_Action item:_ Set out exactly, line by line, the stretch of data below that begins at the line containing "Given: Open Control" and ends at the line containing "1688x990 pixels.", with both ends kept.

_Given information:_
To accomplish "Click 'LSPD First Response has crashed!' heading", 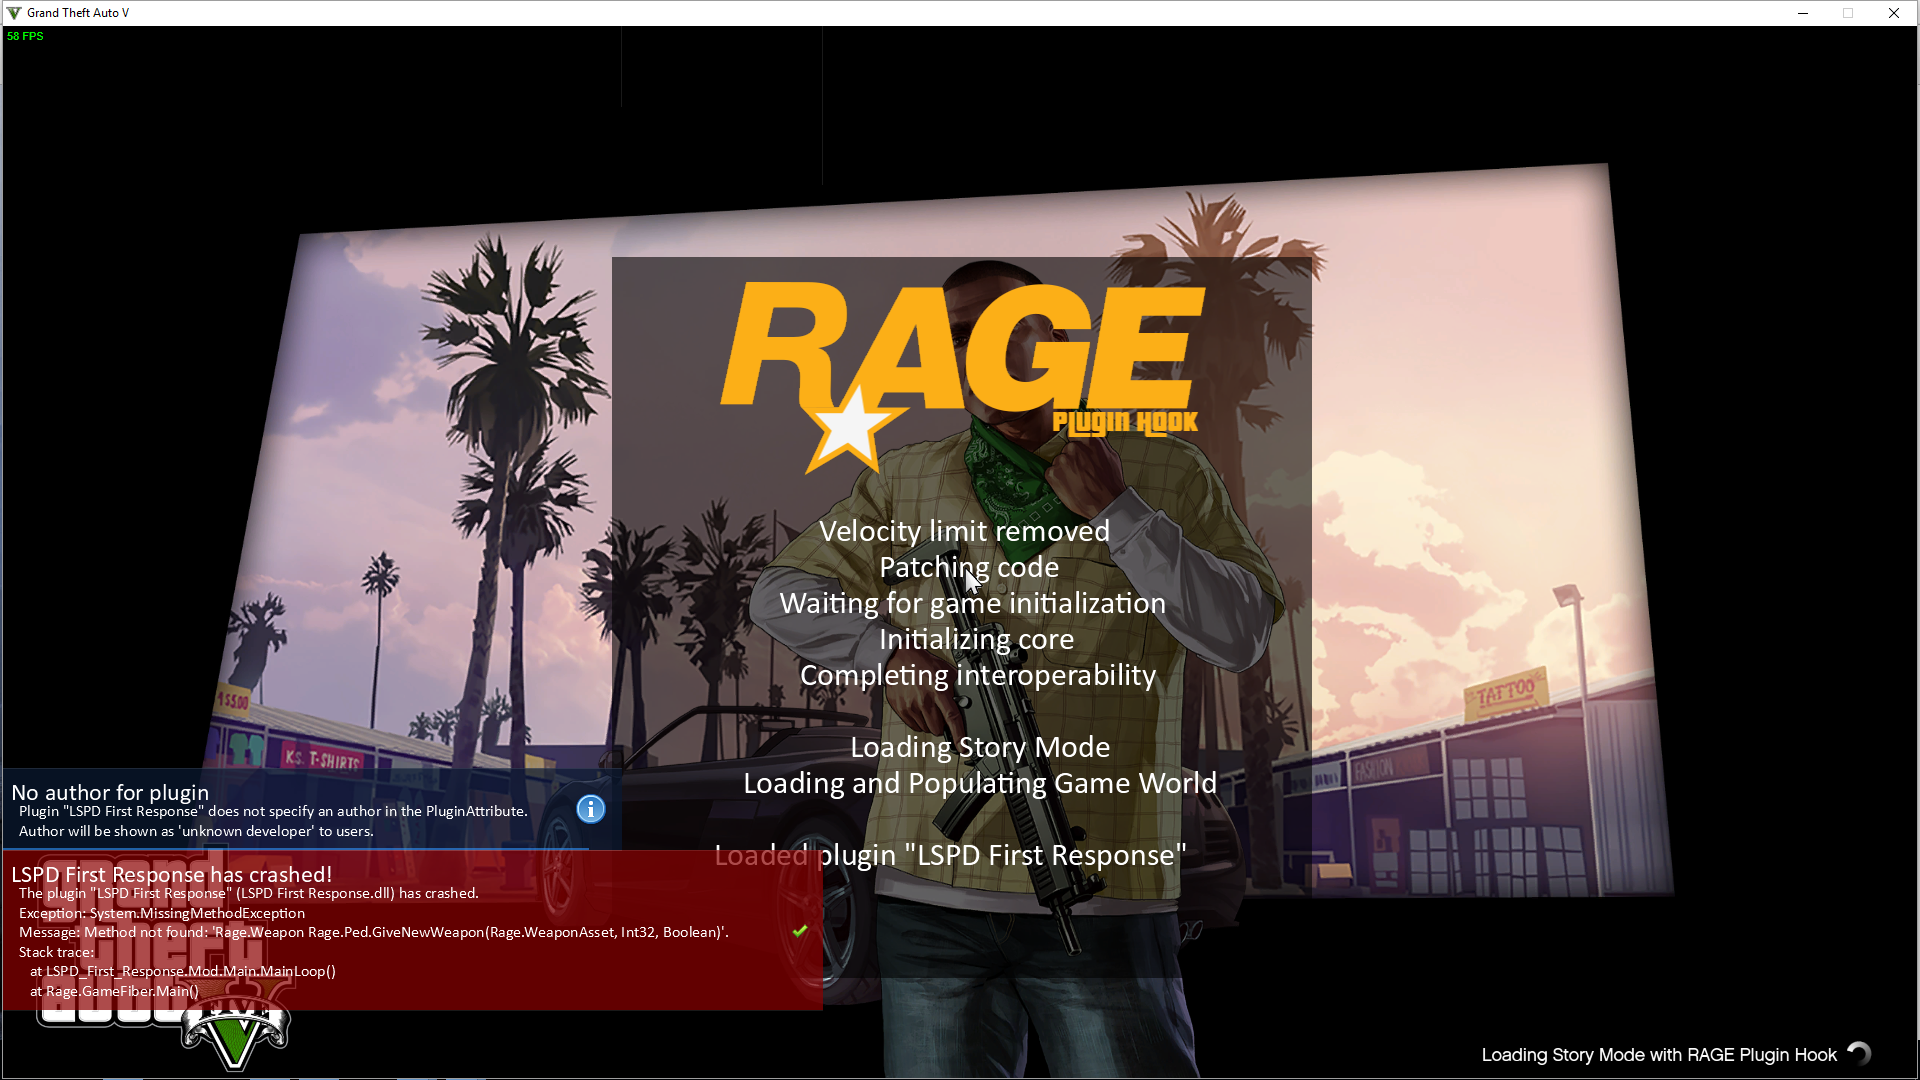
==
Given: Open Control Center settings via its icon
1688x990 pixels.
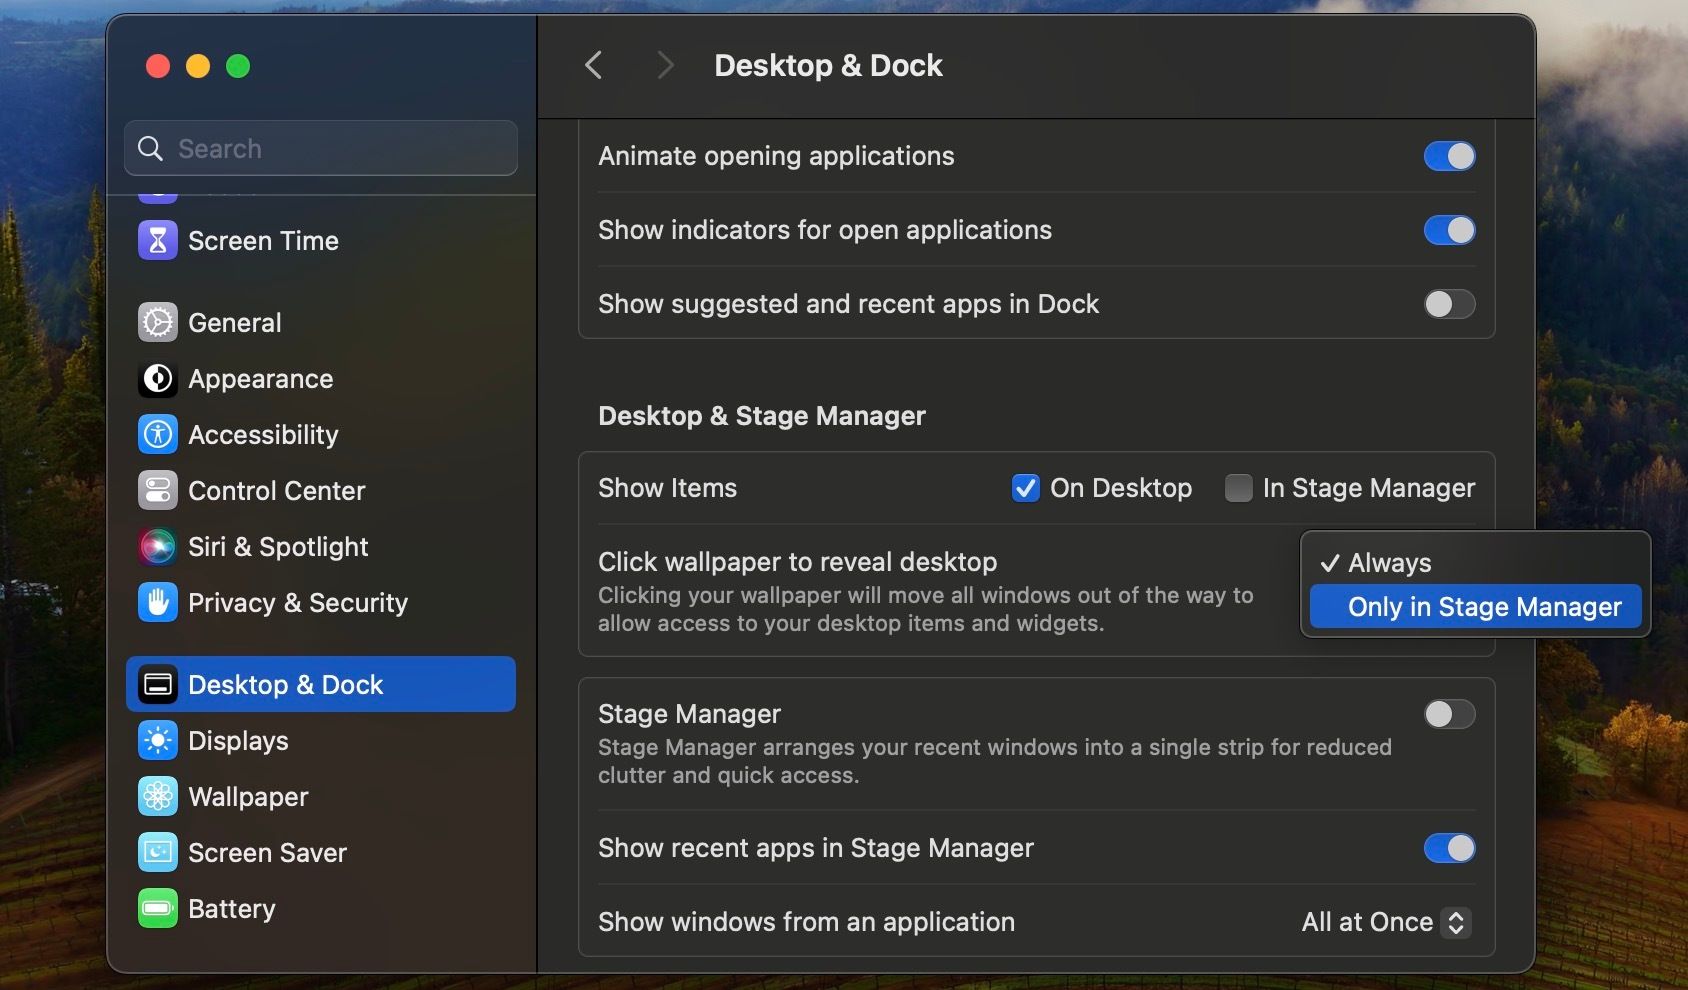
* * *
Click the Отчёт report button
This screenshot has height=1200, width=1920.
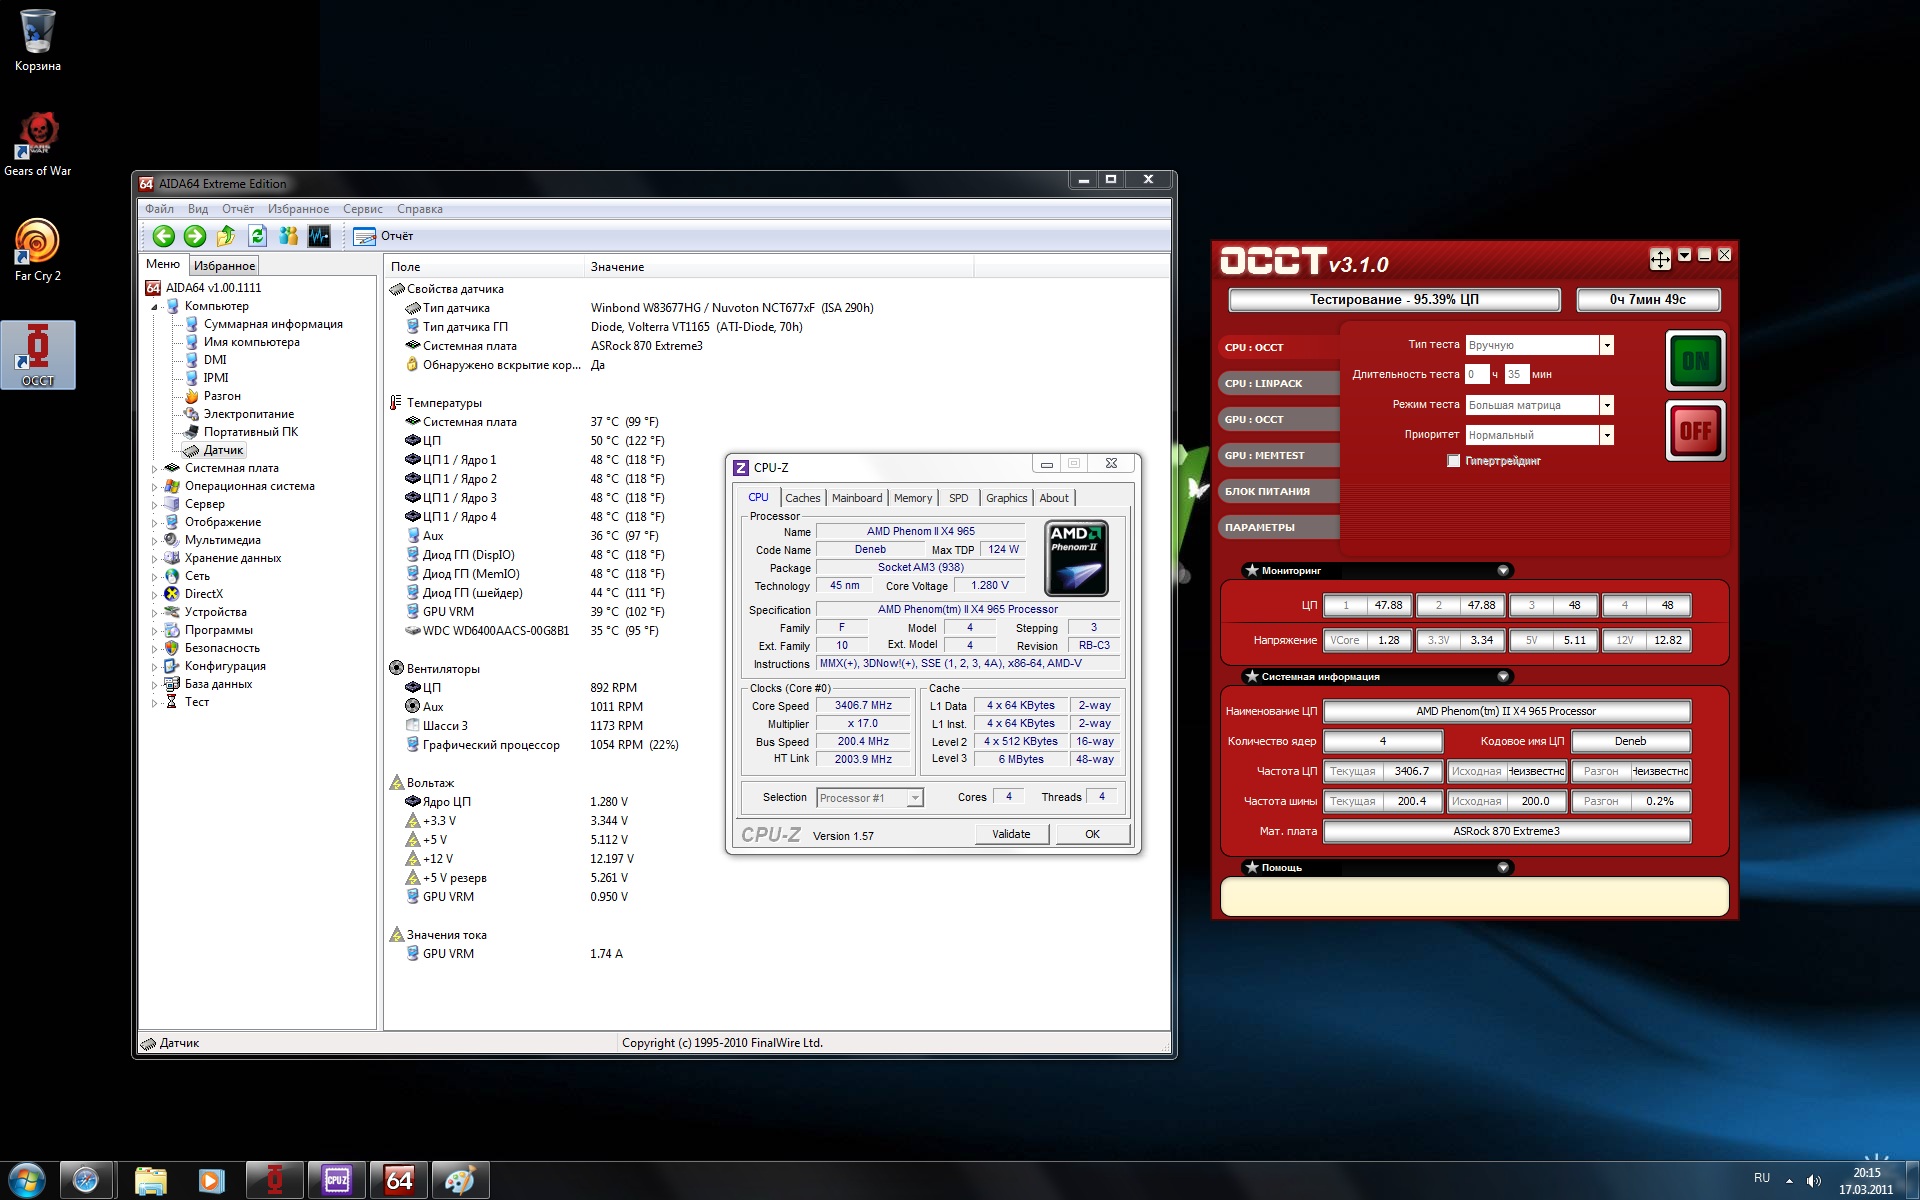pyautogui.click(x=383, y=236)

_Response to the exercise:_
Given: Open Control Center settings via its icon
1688x990 pixels.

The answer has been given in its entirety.